↓
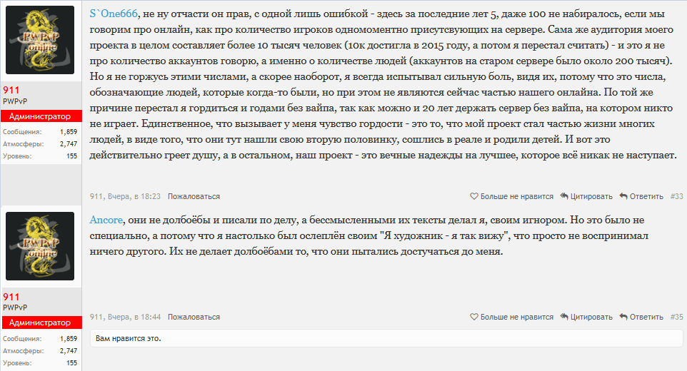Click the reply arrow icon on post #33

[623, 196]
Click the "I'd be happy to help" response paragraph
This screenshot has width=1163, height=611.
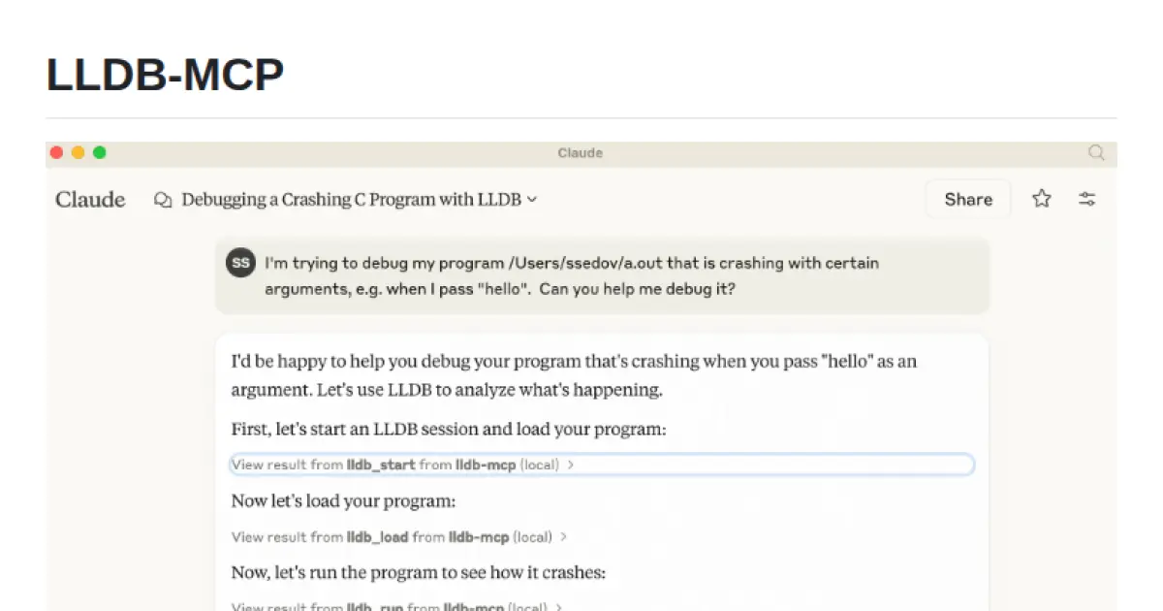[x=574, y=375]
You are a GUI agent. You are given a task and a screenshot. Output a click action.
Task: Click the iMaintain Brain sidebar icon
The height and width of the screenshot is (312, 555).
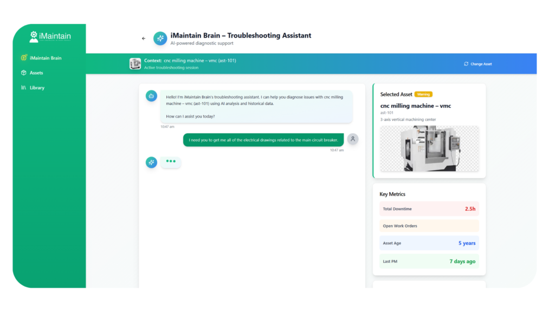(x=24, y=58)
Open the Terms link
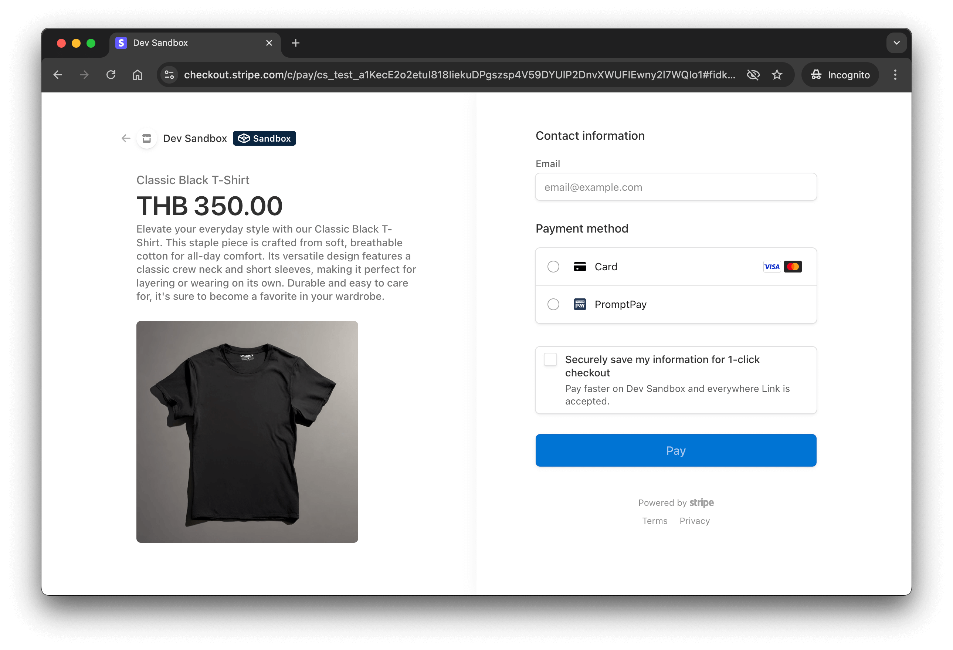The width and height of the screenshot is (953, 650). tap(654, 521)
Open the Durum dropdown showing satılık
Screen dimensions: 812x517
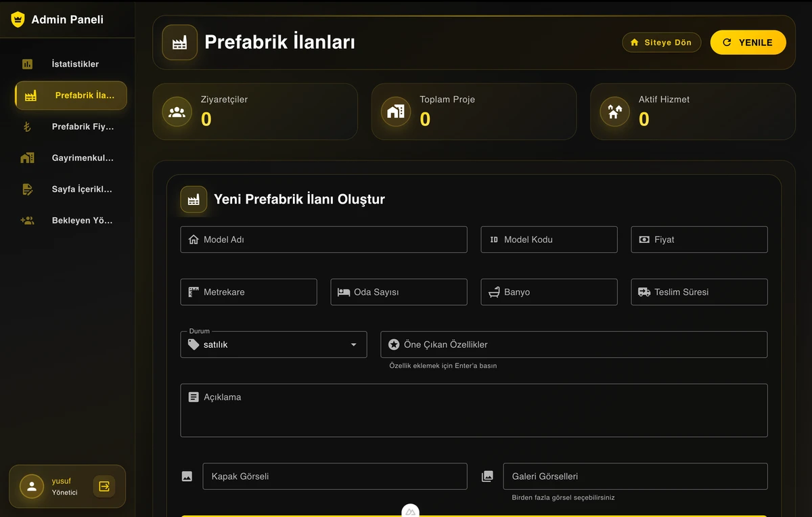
↑
Only the lines from the one that holds "This screenshot has width=1163, height=611." through the final line of the material should be reproduced, word for word, with the pictures omitted.

Solution below »
This screenshot has width=1163, height=611.
[x=574, y=375]
You are a GUI agent. You are given a task and a screenshot. Output a click action.
Task: Click the iMaintain Brain sidebar icon
The height and width of the screenshot is (312, 555).
(x=24, y=58)
Open the Terms link
The width and height of the screenshot is (953, 650). tap(654, 521)
Open the Durum dropdown showing satılık
Screen dimensions: 812x517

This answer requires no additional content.